The weak government spin on demonetisation has continued. The question is why? The answer lies in the fact that a section of the population is still buying this spin on the social media. As Evan Davis writes in Post Truth: “In social media, our disposition to believe things is something a form of bonding. Not only do we tend to reside in echo chambers online, but we actively enjoy becoming closer to our friends by sharing views and agreeing with them. The act of consenting to someone else’s beliefs, and have them consent to ours, is satisfying; and because it is so, it stops us questioning the nonsense that others post.”
This is one explanation for the rather weak defence of demonetisation that is still being put out by the government. Then there is the problem of the narrative, or the prevailing interpretation of a pattern of events. There is a section of population which really wants to believe that demonetisation worked. It’s their narrative.
As Evans writes: “Like-minded groups of individuals share a narrative about many things… These narratives are sometimes true, sometimes not, but they are often like stereotypes… Once embedded in our minds though, they can easily gain excessive traction and trample over truth as willing believers put too much weight on propositions that conform to their narrative without looking for evidence in support of them.”
And that explains why the weak spin on demonetisation is still going strong.
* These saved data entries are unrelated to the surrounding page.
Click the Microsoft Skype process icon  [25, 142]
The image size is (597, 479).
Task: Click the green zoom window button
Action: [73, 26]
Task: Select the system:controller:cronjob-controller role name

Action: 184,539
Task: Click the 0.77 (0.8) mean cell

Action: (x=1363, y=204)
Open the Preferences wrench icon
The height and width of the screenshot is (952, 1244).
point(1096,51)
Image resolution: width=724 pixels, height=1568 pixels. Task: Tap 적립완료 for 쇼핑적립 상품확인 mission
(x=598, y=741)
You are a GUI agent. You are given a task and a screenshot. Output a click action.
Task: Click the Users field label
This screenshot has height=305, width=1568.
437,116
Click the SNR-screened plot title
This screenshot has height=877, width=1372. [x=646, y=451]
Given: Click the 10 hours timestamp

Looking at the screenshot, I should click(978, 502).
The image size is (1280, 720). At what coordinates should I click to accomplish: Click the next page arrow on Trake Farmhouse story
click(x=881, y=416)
The impact of demonetisation has played out in many ways. Here is one more way: The gold imports between April and July 2017 have been nearly 2.7 times the gold imports during the same period last year.
Let’s take a look at Figure 1 which plots gold imports (in Kgs) over the last few financial years.
It is clear from Figure 1 that the gold imports have jumped up big time between April to July 2017, in comparison to last year. In fact, they are the second highest in the last five years. Take a look at Figure 2. Figure 2 plots the money spent on importing gold over the last five years.
Even in value terms significantly more gold has been imported this year than last year. The price of gold during the period April to July 2017, averaged at $1257.9 per ounce (one troy ounce equals 31.1 grams). During the same period last year, the price of gold had averaged at $1291.3 per ounce, which was slightly higher.
How do things look if we look at the calendar year instead of the financial year? Between January and July 2017, the total amount of gold imported stands at 6, 61,836 kgs. Between January and July 2016, this had stood at 3,11,938kgs. There is a clear jump in this case as well. In fact, the interesting thing is that the import of gold has been concentrated during the first five months of the calendar year, immediately after demonetisation.
What does this tell us? When and why do people actually buy gold?
The history of economics tells us that people buy gold when the faith in official paper money (in this case the Indian rupee) is low. Take the case of the period between April to July 2013. A lot of gold was bought during this period. The rate of consumer price inflation was at 9-10 per cent. Given this, a section of the population had lost faith in the Indian rupee and was hedging against inflation and buying gold.
What is happening this time around? This time around Indians are buying gold because in the aftermath of demonetisation which was carried out in November 2016, there is a feeling that the government might do it again. Given this, a portion of the black money which was held in the form of cash earlier, is now simply being converted into gold. This seems like the most logical explanation for this surge. The lower price argument doesn’t really hold because prices this year have been more or less similar to prices last year.
Of course, gold is easy to store and has never gone out of fashion. Hence, it can easily be converted into cash at any point of time.
In 2013-2014, people had lost confidence in paper money because of extremely high inflation. This time around, people have lost faith in paper money because of demonetisation. Hence, they are buying gold.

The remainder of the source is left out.